━━━━━ Data provided ━━━━━
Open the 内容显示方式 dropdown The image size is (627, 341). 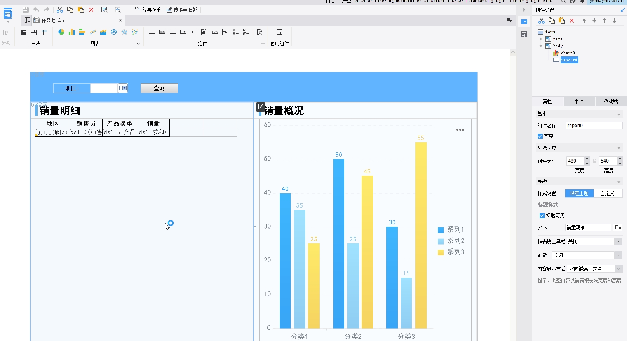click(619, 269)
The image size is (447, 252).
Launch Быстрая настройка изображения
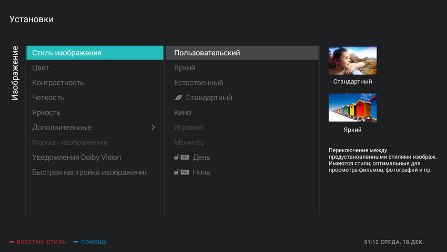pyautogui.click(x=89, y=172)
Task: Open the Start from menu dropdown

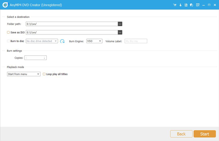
━━━━━
━━━━━ Data provided ━━━━━
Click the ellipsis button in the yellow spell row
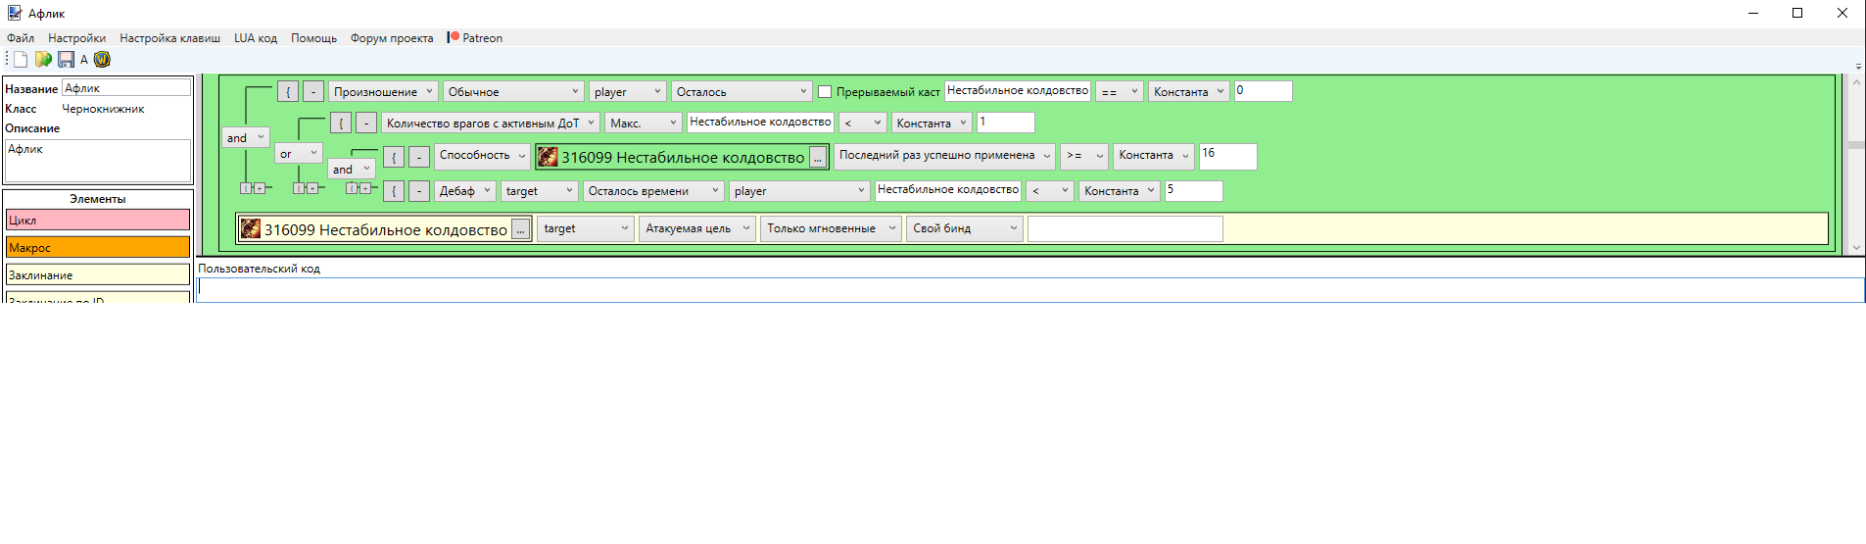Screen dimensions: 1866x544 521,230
━━━━━
Task instructions ->
Of all the material above, only the lines from the one that has "The image size is (447, 252)." down to the one that has "Task: Open the Start from menu dropdown" are to be written out, exactly and with both ends included. Pictures are skipped.

Solution to this exercise ->
The image size is (447, 252).
Launch Быстрая настройка изображения
pyautogui.click(x=89, y=172)
Task: Open the Start from menu dropdown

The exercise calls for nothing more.